Monomyth in the Narrative of Symbolist Drama: "V domu roboty – v kraini nevoli)" by Lesya Ukrainka
Keywords:
drama-dialogue, symbolism, narrative, narrator's voice, archetype, symbolAbstract
The article deals with the expediency of applying the narratological method, combined with the myth-critical method, in the study of drama. This approach is of particular relevance in the poetics of symbolist drama study. The language of symbols contains the potential of generalization of the maximum scale, a routine issue through a number of techniques, that can significantly expand the range of abstract meanings. This allows a concise dramatic form to contain a large-scale narrative with characters of archetypal level. Scientific
novelty: for the first time this methodology is applied to the drama-dialogue by Lesya Ukrainka "V domu roboty – v kraini nevoli (1906). The purpose and task of the article are to show how the symbol forms the multilayered structure of the drama text and the archetype of the monomyth's hero of the monomyth.
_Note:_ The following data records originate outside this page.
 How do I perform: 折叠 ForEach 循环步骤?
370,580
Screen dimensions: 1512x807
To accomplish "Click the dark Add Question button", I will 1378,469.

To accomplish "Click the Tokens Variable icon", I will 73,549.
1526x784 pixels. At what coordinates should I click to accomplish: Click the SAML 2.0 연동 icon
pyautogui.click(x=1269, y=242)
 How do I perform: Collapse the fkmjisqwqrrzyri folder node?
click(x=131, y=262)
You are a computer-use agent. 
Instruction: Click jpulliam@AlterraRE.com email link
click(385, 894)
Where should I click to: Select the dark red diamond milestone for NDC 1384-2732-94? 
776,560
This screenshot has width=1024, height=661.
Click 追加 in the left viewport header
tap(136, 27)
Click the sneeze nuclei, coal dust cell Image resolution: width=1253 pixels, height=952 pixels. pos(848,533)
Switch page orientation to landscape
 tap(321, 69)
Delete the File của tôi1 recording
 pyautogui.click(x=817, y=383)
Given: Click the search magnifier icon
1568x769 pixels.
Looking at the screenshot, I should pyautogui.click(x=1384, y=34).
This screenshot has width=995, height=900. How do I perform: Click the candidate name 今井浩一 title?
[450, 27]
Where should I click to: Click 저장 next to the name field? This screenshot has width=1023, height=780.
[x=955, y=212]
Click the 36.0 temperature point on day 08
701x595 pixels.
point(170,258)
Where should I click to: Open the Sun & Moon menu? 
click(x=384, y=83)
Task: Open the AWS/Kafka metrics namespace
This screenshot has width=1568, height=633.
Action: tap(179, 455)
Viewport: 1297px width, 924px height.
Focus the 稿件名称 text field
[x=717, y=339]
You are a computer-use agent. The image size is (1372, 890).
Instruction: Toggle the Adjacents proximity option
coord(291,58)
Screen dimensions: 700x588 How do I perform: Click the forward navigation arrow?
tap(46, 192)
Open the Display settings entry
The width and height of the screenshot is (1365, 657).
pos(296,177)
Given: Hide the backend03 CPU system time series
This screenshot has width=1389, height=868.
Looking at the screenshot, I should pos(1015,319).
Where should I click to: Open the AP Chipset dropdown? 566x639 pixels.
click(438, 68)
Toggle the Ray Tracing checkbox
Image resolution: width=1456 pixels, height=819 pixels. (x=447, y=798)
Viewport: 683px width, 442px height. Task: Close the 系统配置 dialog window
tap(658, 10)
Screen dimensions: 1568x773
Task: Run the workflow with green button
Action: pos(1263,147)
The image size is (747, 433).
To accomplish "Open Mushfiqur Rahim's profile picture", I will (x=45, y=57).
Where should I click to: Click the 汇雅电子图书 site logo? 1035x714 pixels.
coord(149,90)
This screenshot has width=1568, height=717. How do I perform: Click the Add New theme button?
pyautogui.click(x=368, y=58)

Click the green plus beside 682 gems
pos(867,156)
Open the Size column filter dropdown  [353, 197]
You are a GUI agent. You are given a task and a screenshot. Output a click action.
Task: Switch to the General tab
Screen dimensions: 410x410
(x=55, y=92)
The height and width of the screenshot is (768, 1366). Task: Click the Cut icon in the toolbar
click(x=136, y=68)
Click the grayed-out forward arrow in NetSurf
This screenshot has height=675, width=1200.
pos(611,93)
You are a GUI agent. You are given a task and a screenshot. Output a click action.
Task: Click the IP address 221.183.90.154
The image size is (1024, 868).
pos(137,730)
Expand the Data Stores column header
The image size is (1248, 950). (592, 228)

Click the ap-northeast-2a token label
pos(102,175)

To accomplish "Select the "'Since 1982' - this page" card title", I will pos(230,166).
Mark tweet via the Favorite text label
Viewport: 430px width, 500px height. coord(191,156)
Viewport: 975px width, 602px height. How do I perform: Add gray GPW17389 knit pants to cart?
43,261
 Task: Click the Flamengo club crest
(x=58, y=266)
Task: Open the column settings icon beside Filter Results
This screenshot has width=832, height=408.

Conclusions. The six-page text through the voices of two characters and an objective narrator, presented in the remarks, unfolds a picture of the grandiose construction of the Egyptian pyramids. The narrator's voice tells a story of epic scale:
ancient civilizations that for thousands of years amaze des cendants with giant structures: temples, and artefacts. The voices of two characters, slaves on the pyramids' construction, collide in an intense agon of representatives of different faiths and different cultures. Each voice is an individual human life story, a grain of sand in
the ocean of the builders of the mighty civilization of Ancient Egypt. The key symbol "construction" unites a number of symbolic images. It allows us to imagine the construction as a majestic act of man, who, in his desire to give a decent home to the
gods, became equal to the archetypal hero. The builder, who built the pyramids, passes the path of severe trials and becomes equal to the gods.